UNSETTLING THE LAND is a collaboration of a different kind, but one which has links to the themes of the Ngarrindjeri text. Here the powerful poems of Susan Hawthorne are beautifully enhanced by the imaginative art of Suzanne Bellamy. Fans of Hawthorne’s impressive publishing portfolio, including novels, poetry, documentary, print and internet work and her performances, will be familiar with past collaborations she has done with Suzanne Bellamy. I will never forget being so entranced by the ceramic mastery of Bellamy on the cover of Susan Hawthorne’s The Falling Woman that it took me a while to dive between the pages because I was so intent on capturing the ephemeral and ethereal imagery before finding what the text had to offer. I was not disappointed. This novel is still a favourite of mine, which stands up to the test of time on several readings.With the latent imagery of falling ever since the biblical “fall” to the present day realities of falling as a woman living with epilepsy, as Hawthorne does, let alone one who dares to defy reality by becoming a circus aerialist as well, this book and Hawthorne’s life and work is an impressive journey across many frontiers, where the reader is always surprised and constantly challenged to look within as well as look at the world in different ways.

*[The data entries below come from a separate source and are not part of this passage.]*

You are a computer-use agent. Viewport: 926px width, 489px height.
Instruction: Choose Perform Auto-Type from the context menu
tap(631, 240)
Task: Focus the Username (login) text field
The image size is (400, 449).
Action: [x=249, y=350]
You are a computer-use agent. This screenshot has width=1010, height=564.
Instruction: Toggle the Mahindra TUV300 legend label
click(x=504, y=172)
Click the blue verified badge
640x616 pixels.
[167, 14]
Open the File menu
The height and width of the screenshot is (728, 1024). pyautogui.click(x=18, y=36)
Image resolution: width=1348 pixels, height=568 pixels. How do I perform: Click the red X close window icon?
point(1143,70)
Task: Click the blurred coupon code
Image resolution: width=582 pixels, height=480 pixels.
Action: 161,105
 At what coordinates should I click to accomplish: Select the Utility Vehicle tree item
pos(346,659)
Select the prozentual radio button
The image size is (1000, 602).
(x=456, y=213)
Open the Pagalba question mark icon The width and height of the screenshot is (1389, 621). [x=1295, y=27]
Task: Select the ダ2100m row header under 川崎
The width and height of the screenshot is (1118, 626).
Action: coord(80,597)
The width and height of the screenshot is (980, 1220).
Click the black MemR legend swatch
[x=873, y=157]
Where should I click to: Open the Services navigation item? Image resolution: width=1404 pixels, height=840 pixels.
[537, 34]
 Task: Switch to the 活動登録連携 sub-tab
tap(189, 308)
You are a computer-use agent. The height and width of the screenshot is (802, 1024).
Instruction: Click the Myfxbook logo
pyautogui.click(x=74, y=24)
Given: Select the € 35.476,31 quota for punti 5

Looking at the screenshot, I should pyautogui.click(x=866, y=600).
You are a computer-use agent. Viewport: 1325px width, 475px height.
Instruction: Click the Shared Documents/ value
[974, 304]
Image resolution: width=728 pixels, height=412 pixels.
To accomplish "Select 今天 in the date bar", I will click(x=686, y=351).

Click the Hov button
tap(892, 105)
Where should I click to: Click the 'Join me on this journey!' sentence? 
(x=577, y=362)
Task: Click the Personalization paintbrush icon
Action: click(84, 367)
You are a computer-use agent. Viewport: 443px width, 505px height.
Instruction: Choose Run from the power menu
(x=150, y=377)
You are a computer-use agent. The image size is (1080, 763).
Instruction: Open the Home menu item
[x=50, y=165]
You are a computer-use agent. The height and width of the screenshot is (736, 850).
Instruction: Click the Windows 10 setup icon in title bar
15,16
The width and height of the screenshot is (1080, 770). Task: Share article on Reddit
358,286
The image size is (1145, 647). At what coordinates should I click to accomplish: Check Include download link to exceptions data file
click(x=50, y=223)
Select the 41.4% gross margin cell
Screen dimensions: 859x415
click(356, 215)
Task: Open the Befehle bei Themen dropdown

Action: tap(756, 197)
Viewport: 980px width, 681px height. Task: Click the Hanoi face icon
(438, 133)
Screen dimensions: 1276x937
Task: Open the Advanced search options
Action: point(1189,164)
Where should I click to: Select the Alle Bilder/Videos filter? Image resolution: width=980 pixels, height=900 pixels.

This creative collaboration between Hawthorne and Bellamy has lasted over thirty years and is evocatively expressed in Unsettling the Land. Hawthorne’s poetic voice details so much that has been lost by the first world presence of greed on this planet. These are my words, not hers. But it is hard to divorce the current collapse of capitalism through a first world nation like Amerika living way beyonds its means and the devastating effects this is having on the rest of the world as I read this book. Hawthorne re-members a childhood world of discovery of the natural world with her brother in Birdlife. Behind, Suzanne Bellamy sculpts an exquisitely female, Papatuanuku shaped world into clay. The body of woman/land echoes out from the words and the images. What have we done to rape her so violently, so unforgivingly?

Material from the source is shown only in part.